What is needed: Only one stretch of the data below should be repeated: the lines from the line containing "The height and width of the screenshot is (620, 1568)." through the line containing "Task: Click the first", inclusive, exactly as they are.

=== Begin Enclosure ===

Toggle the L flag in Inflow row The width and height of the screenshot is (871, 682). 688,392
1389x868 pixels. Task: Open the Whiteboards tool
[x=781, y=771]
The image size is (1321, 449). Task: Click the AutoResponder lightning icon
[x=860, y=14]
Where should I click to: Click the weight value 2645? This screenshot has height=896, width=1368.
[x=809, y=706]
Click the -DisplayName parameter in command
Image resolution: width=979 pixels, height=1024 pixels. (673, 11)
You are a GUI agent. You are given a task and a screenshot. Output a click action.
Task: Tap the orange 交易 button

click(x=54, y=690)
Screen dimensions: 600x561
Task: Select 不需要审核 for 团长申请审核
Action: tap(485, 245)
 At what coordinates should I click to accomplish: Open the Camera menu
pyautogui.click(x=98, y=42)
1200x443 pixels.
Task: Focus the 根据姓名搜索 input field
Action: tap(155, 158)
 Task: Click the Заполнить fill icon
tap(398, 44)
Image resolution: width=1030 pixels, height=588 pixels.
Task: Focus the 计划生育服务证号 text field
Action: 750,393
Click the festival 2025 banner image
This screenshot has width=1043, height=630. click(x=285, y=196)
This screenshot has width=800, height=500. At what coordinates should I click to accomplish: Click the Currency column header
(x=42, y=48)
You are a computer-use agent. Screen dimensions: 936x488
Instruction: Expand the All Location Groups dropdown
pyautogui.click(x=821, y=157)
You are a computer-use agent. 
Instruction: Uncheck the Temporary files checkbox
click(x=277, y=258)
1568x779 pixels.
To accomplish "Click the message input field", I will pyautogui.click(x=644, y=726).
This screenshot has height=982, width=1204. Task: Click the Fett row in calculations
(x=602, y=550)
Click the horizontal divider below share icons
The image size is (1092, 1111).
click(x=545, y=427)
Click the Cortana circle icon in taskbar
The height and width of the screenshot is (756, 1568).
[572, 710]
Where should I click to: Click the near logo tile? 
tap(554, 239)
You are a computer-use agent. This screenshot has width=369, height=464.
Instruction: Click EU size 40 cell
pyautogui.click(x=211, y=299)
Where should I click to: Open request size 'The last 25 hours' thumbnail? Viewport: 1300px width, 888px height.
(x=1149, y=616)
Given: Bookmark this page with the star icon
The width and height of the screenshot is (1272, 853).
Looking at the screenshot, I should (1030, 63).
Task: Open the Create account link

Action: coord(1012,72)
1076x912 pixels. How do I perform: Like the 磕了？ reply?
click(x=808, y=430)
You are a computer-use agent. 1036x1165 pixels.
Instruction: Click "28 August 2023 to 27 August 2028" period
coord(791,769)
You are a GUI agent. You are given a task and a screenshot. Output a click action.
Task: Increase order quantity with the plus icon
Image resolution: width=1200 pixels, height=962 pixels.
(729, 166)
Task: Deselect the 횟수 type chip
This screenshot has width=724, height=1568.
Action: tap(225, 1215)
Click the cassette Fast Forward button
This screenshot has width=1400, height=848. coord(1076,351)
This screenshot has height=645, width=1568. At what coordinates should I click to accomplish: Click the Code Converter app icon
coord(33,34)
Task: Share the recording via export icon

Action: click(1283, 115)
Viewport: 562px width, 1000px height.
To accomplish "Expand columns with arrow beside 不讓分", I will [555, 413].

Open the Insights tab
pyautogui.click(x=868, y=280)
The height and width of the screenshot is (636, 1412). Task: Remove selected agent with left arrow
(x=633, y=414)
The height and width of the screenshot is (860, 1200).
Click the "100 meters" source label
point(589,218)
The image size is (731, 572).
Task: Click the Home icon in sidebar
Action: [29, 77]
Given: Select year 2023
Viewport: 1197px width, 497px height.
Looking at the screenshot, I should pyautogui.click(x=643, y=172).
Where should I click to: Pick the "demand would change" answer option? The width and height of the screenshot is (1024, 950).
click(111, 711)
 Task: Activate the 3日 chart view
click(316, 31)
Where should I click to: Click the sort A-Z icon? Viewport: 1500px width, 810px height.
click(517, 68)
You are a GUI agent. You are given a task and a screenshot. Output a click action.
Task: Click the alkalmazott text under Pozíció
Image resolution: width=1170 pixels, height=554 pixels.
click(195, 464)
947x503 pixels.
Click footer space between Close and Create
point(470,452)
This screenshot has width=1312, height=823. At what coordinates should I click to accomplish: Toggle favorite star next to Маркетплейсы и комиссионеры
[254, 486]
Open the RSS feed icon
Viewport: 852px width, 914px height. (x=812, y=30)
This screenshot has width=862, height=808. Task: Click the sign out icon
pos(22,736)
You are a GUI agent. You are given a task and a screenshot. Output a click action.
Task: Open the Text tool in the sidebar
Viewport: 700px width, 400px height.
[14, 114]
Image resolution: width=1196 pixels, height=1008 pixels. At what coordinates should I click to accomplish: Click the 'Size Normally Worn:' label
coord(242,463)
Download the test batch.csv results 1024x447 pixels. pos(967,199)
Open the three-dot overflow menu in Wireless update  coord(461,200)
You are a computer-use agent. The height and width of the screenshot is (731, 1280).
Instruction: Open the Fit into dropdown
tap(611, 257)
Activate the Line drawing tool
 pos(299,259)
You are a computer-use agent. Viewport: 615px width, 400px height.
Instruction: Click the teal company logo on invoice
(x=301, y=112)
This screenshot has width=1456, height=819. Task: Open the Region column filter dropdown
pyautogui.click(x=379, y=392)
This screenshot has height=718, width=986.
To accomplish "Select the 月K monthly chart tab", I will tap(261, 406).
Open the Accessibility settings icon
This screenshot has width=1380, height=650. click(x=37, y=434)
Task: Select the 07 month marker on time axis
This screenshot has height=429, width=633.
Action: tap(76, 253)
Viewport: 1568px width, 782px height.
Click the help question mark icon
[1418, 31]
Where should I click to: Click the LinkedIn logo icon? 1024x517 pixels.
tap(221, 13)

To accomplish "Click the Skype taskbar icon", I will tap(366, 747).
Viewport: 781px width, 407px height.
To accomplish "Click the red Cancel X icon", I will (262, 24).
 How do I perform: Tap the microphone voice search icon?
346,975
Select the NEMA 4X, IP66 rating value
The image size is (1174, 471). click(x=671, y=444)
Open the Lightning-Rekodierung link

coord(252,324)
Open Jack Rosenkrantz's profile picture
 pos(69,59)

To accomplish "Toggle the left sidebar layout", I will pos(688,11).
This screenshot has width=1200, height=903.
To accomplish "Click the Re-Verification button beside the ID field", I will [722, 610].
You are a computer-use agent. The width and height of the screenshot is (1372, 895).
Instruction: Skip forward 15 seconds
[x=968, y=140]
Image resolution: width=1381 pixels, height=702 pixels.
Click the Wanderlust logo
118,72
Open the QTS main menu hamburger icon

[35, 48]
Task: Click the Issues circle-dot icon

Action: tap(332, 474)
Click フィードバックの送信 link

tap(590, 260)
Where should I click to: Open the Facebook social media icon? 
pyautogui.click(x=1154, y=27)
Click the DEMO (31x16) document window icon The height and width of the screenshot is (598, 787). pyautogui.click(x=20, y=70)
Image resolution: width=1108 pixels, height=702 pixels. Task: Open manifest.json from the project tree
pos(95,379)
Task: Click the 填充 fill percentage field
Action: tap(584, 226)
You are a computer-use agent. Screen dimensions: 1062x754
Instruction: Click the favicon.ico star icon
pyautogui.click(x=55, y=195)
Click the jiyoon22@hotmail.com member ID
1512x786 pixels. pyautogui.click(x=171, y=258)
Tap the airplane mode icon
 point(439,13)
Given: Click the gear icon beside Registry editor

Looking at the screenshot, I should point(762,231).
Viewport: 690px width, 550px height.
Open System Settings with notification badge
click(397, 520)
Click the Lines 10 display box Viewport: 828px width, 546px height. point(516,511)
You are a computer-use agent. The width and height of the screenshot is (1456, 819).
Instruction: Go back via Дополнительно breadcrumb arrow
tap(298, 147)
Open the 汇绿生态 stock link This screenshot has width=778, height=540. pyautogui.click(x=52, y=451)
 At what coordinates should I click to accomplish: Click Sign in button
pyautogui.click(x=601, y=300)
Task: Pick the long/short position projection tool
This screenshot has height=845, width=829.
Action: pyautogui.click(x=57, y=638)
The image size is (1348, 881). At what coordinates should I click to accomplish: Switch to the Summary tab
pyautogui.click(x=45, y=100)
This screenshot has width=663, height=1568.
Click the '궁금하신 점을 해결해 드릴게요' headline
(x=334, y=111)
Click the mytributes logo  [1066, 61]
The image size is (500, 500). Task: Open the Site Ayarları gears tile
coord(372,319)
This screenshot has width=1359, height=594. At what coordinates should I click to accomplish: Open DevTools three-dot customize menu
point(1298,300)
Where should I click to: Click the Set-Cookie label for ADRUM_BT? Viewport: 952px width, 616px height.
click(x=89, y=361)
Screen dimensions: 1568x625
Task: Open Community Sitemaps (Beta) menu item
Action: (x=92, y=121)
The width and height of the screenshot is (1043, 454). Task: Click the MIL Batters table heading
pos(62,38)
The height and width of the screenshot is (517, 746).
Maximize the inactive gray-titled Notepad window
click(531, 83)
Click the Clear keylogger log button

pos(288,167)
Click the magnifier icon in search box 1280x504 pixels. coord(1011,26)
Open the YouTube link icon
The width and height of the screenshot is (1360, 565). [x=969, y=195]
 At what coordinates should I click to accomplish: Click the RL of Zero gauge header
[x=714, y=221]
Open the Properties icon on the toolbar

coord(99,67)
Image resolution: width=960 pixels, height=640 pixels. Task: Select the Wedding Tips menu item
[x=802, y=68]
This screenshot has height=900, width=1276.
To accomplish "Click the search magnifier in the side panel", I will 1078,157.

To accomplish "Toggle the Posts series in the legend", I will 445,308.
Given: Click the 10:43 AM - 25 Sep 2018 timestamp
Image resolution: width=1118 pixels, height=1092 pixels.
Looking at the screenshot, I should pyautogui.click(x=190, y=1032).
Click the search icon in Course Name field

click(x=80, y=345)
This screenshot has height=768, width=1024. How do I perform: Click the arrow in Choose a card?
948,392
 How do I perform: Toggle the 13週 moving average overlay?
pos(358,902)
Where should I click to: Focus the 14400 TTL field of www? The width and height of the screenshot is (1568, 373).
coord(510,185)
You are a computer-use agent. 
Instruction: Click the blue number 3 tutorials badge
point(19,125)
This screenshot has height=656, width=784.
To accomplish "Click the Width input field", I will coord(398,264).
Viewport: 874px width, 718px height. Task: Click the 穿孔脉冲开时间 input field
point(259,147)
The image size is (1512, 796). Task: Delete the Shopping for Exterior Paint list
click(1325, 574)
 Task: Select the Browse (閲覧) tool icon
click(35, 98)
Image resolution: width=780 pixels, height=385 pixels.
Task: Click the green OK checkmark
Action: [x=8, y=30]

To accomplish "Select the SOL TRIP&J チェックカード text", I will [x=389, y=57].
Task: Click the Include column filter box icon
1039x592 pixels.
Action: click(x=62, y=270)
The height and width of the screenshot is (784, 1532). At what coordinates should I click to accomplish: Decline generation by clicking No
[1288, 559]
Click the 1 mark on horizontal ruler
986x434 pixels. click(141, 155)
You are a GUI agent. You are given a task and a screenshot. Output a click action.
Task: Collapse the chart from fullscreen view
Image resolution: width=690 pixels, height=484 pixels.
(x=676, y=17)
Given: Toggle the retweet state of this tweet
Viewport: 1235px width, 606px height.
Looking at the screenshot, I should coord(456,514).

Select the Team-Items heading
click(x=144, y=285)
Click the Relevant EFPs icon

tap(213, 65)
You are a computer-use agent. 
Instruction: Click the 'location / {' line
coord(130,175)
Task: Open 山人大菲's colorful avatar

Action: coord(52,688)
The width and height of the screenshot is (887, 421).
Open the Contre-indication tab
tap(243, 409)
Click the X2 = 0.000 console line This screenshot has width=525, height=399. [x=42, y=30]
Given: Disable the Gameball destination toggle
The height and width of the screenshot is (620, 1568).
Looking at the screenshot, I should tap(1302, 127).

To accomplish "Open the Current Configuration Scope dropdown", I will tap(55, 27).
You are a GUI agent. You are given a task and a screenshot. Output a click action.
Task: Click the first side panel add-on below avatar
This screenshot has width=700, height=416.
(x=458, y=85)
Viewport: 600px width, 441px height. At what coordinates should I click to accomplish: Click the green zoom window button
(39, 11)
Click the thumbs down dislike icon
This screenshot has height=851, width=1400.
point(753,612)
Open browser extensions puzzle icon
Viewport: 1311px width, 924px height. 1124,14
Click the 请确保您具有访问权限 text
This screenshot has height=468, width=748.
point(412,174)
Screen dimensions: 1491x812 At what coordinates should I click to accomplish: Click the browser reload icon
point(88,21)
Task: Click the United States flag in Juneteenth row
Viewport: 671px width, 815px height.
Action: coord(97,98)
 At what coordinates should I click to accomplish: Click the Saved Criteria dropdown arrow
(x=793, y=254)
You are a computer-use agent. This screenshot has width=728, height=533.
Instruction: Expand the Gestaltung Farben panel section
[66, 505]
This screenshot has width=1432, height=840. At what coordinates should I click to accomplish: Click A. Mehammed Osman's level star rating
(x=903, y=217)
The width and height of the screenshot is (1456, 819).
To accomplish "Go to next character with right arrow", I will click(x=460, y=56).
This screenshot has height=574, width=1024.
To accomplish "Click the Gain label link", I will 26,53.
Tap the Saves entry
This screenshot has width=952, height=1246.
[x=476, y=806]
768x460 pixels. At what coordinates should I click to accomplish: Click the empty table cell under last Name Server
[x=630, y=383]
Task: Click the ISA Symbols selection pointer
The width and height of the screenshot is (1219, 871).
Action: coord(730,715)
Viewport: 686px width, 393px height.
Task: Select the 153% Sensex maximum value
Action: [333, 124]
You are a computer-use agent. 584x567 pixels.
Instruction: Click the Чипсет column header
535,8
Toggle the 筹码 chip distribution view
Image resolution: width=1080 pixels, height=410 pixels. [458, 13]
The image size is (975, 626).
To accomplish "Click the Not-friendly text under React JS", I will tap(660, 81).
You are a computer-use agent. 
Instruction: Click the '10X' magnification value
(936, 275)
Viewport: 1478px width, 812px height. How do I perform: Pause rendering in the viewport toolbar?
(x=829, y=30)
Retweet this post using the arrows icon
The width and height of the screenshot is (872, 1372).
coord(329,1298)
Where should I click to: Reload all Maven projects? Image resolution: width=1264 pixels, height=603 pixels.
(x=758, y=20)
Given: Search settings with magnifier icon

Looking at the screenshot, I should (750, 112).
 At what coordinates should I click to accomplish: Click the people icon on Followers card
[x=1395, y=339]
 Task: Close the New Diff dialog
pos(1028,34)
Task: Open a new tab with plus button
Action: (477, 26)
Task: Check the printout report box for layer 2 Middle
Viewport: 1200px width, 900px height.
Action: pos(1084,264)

=== End Enclosure ===

Exercise output:
The height and width of the screenshot is (620, 1568).
Looking at the screenshot, I should tap(1302, 127).

To accomplish "Open the Current Configuration Scope dropdown", I will tap(55, 27).
You are a GUI agent. You are given a task and a screenshot. Output a click action.
Task: Click the first side panel add-on below avatar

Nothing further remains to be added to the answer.